:: WHAT IS REQUIRED ::
Reproduce word for word the part of the fermented fruit juice article starting with "When using this" and going on through "as flower progresses.".

:: PROVIDED TEXT ::
■ ■ ■ ■ ■ ■ ■
For a lot of people that end up gravitating toward using No-till living soil products they inevitably learn about Korean Naturally Farming. I've always wondered why so many no-till users end up down the KNF rabbit hole. Yes they work very well together, and it seems the perfect fit, but I feel it's that DIY spirit that is in the people that were open enough to try using no-till living soil products in the first place. We aren't the type to be told what and how to do things, thus we tend to create our own path in our gardening journey.
Using KNF inputs works well for most organic gardens. The staple product everyone starts to use when getting into Korean Natural Farming is Lactic Acid Bacteria Serum. LABS helps to unlock nutrients in the soil that my otherwise take longer to break down. It really is a magical product. It will take a normal organic garden from good, to great. There are numerous products on the market that are marketed as living microbes in a bottle, but to be honest, LABS can't be beat. I haven't used another bottled microbe product in so many years I can't even remember what the last bottle was.
Once you bring LABS into the garden the natural progression is to work with Fermented Fruit Juices or FFJ. Fermented Fruits Juices are fermented fruits that you extract the liquid, and use it as a type of fertilizer. For those die hard Master CHO followers, or JADAM followers, there is no deviating form the recipes promoted by both. As one not to follow any rules, I have experimented over the years and came up with a recipe I personally use in my gardens during flower. It doesn't follow anyone's rules, and the die hards may roast me, but I don't really give two fucks. It works. Period.
Fermented Fruit Juice Recipe:
1- part Avocado
1- part carrot
2- parts mango
2- parts banana
¼ to 1 - cup of Lactic Acid bacteria serum Depending on the volume of your bucket
*Equal amounts of organic turbinado sugar by weight
Cut your fruits into small pieces, and weigh them, then place the fruits into a bucket. Now weigh out the same weight in sugar as what your fruits weighed. If your fruit weighed 5lbs, then add 5lbs. Of sugar.
Mix all of the contents into your bucket, and there's really no need to smash or mush the fruits. Now when done without the LABS there can be a rotting smell. So I personally add ¼ cup of LABS to a ½ to 1 gallon mix. It will cut the smell down, and all you will be left with is a sweet sugar smell with fruit undertones.
I use to use a fermenting bucket that I would make to ferment these in, but now I just use a bucket without a lid, and I take a paper towel or a thin towel and lay it over the top of the bucket to keep pests and critters out. You can tie around the edge of the bucket to help keep the towel on with some twine or rubber band.
Once a day I like to stir the bucket for roughly 2 weeks. After about 3 to 4 days you should see the liquid extracting from the fruits, and a sludge start to build up. It will get thinner and thinner the closer to 2 weeks it gets. Sometime between 2 and 3 weeks the mix will be done, and you can strain off the chunks of fruit. Your should be left with a sugary fruit liquid that your plants are going to love. I have a colander that fits over a bucket that I just pour one bucket into the other bucket, and wait for the colander to fully drain.
When using this recipe I use ½ ounce per gallon of water soil drenched during flower. I have used it once per week, and tried every other week, and have settled on using it every other week in conjunction with LABS. When used with LABS your plants should be a super deep green, and grow robust. The terpenes should punch you in the face as flower progresses.
This is a simple method to help improve the health of your garden all while staying more self-sufficient. I prefer to use organic produce, but you can use your judgment. At my local grocery store they only sale organic produce. They also have a shelf of fruit that isn't the best to eat, but is perfect for this. It's usually $2 per bag of fruit. It makes my FFJ pretty damn cheap to make, and my plants love me for it.
■ ■ ■ ■ ■ ■ ■
:: DATA SHOWN ::
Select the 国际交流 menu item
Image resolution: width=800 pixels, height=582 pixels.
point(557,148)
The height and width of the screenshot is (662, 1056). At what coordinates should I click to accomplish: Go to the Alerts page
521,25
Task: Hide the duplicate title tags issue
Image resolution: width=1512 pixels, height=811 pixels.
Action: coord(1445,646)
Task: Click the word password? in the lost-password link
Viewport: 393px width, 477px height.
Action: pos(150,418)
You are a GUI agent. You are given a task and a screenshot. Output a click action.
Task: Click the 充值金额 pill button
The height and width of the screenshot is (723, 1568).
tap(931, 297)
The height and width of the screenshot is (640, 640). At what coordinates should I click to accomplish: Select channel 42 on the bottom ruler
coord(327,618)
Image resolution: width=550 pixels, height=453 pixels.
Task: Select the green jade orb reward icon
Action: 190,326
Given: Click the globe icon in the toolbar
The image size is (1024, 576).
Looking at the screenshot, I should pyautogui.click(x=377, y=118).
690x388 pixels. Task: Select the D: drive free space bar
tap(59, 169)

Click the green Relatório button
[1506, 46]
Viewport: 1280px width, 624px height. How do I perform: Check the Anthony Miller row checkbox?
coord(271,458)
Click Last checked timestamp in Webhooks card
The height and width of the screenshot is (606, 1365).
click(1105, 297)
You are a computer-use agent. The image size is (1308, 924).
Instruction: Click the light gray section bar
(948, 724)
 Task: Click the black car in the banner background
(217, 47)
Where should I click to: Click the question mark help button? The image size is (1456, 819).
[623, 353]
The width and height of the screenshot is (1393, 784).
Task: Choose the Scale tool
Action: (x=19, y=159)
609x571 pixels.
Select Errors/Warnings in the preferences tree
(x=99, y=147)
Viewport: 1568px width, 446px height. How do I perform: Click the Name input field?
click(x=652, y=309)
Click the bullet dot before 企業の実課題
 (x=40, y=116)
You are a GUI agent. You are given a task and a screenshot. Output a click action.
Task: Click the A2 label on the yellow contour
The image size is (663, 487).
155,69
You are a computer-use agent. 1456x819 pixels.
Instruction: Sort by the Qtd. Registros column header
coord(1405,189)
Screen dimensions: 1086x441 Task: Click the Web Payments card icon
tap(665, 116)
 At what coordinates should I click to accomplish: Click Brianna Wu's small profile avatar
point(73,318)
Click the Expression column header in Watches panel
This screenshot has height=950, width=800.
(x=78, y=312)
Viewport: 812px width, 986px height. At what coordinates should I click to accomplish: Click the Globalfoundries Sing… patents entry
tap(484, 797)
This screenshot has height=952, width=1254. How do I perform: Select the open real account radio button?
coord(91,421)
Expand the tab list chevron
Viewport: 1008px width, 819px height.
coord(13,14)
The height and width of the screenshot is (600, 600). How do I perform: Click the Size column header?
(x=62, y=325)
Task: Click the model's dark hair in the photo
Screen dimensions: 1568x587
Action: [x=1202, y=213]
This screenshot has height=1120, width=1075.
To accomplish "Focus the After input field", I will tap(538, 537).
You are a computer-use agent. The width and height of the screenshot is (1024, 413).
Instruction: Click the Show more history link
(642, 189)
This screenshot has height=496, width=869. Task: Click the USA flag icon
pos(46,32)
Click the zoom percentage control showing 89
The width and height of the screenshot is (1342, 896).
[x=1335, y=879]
■ ■ ■ ■ ■ ■ ■
:: OUTPUT OF THE TASK ::
When using this recipe I use ½ ounce per gallon of water soil drenched during flower. I have used it once per week, and tried every other week, and have settled on using it every other week in conjunction with LABS. When used with LABS your plants should be a super deep green, and grow robust. The terpenes should punch you in the face as flower progresses.